[Exercise directions]: From the line that contains "Open PC1 ticker in the 13:13 order" to the end of the entries, write out every line exactly, including both ends, and nothing more.

[Recorded data]
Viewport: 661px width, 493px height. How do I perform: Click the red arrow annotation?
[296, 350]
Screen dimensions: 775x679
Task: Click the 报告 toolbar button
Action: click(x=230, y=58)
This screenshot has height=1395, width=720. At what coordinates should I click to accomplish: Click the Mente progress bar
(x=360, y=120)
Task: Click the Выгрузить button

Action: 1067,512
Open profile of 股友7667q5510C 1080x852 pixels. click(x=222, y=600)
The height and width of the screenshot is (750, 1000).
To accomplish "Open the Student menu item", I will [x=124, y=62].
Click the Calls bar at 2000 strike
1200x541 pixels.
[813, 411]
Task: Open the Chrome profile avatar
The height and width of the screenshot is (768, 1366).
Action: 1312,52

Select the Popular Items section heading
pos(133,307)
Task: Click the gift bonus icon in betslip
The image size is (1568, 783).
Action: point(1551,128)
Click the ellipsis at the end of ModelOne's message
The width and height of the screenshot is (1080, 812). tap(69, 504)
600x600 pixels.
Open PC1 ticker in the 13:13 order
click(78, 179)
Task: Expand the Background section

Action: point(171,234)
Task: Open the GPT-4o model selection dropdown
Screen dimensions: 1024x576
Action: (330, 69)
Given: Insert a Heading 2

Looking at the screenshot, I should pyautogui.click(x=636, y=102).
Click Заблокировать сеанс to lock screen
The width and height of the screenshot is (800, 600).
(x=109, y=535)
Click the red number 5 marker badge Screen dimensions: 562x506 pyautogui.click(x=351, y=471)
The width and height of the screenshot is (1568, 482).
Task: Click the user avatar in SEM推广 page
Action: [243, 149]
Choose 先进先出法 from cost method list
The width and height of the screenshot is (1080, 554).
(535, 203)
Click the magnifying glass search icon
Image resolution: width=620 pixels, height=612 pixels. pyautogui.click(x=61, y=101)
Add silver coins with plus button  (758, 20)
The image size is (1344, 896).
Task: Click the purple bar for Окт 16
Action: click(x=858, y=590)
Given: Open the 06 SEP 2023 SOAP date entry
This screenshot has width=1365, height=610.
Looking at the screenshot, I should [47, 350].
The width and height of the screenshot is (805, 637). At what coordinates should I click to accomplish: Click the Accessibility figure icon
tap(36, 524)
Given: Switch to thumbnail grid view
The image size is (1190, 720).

[Exercise response]:
Open PC1 ticker in the 13:13 order
click(78, 179)
Task: Expand the Background section

Action: point(171,234)
Task: Open the GPT-4o model selection dropdown
Screen dimensions: 1024x576
Action: (330, 69)
Given: Insert a Heading 2

Looking at the screenshot, I should pyautogui.click(x=636, y=102).
Click Заблокировать сеанс to lock screen
The width and height of the screenshot is (800, 600).
(x=109, y=535)
Click the red number 5 marker badge Screen dimensions: 562x506 pyautogui.click(x=351, y=471)
The width and height of the screenshot is (1568, 482).
Task: Click the user avatar in SEM推广 page
Action: [243, 149]
Choose 先进先出法 from cost method list
The width and height of the screenshot is (1080, 554).
(535, 203)
Click the magnifying glass search icon
Image resolution: width=620 pixels, height=612 pixels. pyautogui.click(x=61, y=101)
Add silver coins with plus button  (758, 20)
The image size is (1344, 896).
Task: Click the purple bar for Окт 16
Action: click(x=858, y=590)
Given: Open the 06 SEP 2023 SOAP date entry
This screenshot has width=1365, height=610.
Looking at the screenshot, I should [47, 350].
The width and height of the screenshot is (805, 637). At what coordinates should I click to accomplish: Click the Accessibility figure icon
tap(36, 524)
Given: Switch to thumbnail grid view
The image size is (1190, 720).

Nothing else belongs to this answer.